Ray Bradbury, the masterful storyteller whose science fiction masterpieces changed the way the world looked at the genre, died Tuesday in California at 91.
Bradbury's vision and style, as well as the ready accessibility of his prose, made his works widely popular. Over his 70-year career, he produced more than 27 novels and story collections and more than 600 short stories. "Twilight Zone," the seminal TV show that used many of Bradbury's works, expanded his reach. Bradbury almost single-handedly elevated science fiction from a minor niche in the world of books into the realm of literature.
Bradbury's influence was immense. "Fahrenheit 451," his most famous novel, and "The Martian Chronicles," a series of related stories, have enjoyed widespread popularity for decades. Now, they continue to sell briskly and have become staples of high school and college courses around the globe. Indeed, Bradbury's imaginative storytelling not only won legions of readers, but inspired generations of writers and filmmakers. Stephen King, Steven Spielberg and James Cameron, for example, cite Bradbury as an inspiration for their work.
Bradbury was no recluse. Born in 1920, he lived most of his life in Los Angeles, and was a familiar figure around the city until a couple of years when a stroke reduced his activities. Until recent years, he rode a bike around the city, frequenting bookstores and happily speaking with those who recognized him. He freely shared his views and often regaled listeners with the story of his life.
His tales and reminiscences were forthright and delightful. "Libraries raised me," he once said. "I don't believe in colleges and universities ... When I graduated from high school, it was during the Depression and we had no money, I couldn't go to college, so I went to the library three days a week for 10 years." His time there obviously was well spent.
Bradbury's work endowed him with a reputation as a visionary and high-tech guru, but that was not always true. The author followed his own path.
He never learned to drive and he refused to use a computer to write the 1,000 words or so he put on paper almost every working day of his life. He did agree to use an electric typewriter, though. He didn't think much of video games -- he told a Salon interviewer that they were "male ego crap" -- or of the possibility of putting his works online.

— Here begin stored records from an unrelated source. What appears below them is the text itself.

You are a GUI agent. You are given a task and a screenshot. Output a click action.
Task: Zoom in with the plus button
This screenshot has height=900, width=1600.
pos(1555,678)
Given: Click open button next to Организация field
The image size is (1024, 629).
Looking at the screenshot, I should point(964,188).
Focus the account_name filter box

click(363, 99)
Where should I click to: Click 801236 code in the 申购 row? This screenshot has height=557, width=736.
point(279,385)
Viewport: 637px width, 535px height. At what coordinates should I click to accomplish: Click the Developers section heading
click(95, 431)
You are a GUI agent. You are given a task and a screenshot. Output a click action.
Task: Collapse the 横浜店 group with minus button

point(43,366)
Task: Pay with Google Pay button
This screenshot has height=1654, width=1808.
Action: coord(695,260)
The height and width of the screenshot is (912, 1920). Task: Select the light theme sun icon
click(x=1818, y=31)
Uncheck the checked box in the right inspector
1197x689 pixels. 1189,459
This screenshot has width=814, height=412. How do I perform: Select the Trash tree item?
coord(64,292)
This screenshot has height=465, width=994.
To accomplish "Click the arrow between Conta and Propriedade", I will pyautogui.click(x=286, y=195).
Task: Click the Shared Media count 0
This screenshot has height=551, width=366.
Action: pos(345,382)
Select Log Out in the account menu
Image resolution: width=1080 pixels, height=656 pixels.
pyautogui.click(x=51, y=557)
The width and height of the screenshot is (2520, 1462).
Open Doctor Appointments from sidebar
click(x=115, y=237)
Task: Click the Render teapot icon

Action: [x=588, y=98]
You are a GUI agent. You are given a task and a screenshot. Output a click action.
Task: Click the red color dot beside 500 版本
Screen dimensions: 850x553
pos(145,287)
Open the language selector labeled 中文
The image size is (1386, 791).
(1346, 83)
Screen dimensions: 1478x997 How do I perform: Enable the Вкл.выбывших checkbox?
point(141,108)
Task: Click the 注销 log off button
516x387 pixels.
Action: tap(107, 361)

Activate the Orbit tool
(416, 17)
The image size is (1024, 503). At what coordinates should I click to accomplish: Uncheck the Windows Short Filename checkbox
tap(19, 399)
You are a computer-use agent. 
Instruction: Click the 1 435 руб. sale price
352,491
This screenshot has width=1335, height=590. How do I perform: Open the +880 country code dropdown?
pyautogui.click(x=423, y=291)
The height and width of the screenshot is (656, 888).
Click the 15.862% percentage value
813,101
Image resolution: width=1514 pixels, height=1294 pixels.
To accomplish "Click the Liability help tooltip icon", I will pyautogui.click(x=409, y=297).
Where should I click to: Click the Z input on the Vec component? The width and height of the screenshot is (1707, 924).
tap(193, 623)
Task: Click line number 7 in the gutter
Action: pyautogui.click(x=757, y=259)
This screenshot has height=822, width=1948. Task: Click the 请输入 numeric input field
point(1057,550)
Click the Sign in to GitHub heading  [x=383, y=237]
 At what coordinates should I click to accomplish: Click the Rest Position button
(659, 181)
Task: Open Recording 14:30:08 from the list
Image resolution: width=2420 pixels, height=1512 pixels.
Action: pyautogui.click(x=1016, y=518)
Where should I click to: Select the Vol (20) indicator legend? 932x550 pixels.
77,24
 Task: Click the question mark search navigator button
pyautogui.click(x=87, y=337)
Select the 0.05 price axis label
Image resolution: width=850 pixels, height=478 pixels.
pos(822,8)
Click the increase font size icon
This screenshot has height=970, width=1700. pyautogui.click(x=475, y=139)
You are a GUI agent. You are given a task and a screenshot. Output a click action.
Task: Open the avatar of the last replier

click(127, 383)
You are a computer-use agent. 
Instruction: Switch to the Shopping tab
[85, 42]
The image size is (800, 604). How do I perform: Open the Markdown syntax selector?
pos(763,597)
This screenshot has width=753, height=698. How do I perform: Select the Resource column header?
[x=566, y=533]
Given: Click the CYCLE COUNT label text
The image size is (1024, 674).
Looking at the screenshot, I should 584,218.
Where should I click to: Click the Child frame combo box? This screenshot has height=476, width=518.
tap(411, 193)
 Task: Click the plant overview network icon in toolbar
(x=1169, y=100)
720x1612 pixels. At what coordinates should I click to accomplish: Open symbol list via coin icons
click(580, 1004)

His initial response to a Yahoo request to do the latter was, it has been reported, "To hell with you and to hell with the Internet." He did relent later.
Bradbury and his work have been appropriately honored in a variety of venues over the years. He lived a long and full life and we are the richer for his having lived it. Those who enjoy science fiction today -- given its ubiquity in movies, video games and books, tens if not hundreds of millions do -- have Bradley to thank for its place in their lives and in contemporary society.